GIVEN PASSAGE:
- - - -
Emerging Technologies Research Centre, UK
Roaa Sait is currently a PhD student at De Montfort University in the UK. She has been active in the area of material science and nanotechnology. Recently she has published a paper on synthesis and characterization of sputtered TiN as a nucleation layer. Her current research involves the study of neural electrode interface materials for improving recording and stimulation of neurons in the brain. She focuses on controlling the properties titanium nitride nanostructures.
- - - -
SUPPLIED MATERIAL:
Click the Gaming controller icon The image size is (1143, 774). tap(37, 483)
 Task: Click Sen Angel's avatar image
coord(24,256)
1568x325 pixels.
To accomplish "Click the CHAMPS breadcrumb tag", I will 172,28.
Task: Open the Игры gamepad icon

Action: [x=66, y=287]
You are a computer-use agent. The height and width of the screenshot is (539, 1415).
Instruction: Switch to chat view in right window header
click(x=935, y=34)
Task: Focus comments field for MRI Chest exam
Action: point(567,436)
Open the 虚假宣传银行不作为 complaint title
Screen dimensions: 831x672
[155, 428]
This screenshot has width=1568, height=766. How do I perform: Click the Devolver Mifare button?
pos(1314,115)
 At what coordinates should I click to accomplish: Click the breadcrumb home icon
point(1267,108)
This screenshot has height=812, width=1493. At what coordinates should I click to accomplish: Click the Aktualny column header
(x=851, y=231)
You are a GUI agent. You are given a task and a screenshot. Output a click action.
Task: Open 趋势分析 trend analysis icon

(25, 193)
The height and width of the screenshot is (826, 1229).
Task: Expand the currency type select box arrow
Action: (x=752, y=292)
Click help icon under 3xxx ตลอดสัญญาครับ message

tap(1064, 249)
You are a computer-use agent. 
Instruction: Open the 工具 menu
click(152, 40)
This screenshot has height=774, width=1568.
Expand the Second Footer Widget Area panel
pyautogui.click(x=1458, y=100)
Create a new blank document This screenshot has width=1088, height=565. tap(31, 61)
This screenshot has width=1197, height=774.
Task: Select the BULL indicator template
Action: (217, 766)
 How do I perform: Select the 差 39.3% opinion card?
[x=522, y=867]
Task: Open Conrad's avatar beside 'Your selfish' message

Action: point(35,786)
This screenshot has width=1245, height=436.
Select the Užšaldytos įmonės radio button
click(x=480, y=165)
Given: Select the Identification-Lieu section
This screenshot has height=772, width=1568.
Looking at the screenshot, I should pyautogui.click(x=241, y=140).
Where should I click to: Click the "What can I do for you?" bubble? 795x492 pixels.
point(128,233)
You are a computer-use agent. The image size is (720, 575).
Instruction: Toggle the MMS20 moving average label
- - - -
Return the profile of Roaa Sait from the top of the page word for word and in full.

EXPECTED ANSWER:
Emerging Technologies Research Centre, UK
Roaa Sait is currently a PhD student at De Montfort University in the UK. She has been active in the area of material science and nanotechnology. Recently she has published a paper on synthesis and characterization of sputtered TiN as a nucleation layer. Her current research involves the study of neural electrode interface materials for improving recording and stimulation of neurons in the brain. She focuses on controlling the properties titanium nitride nanostructures.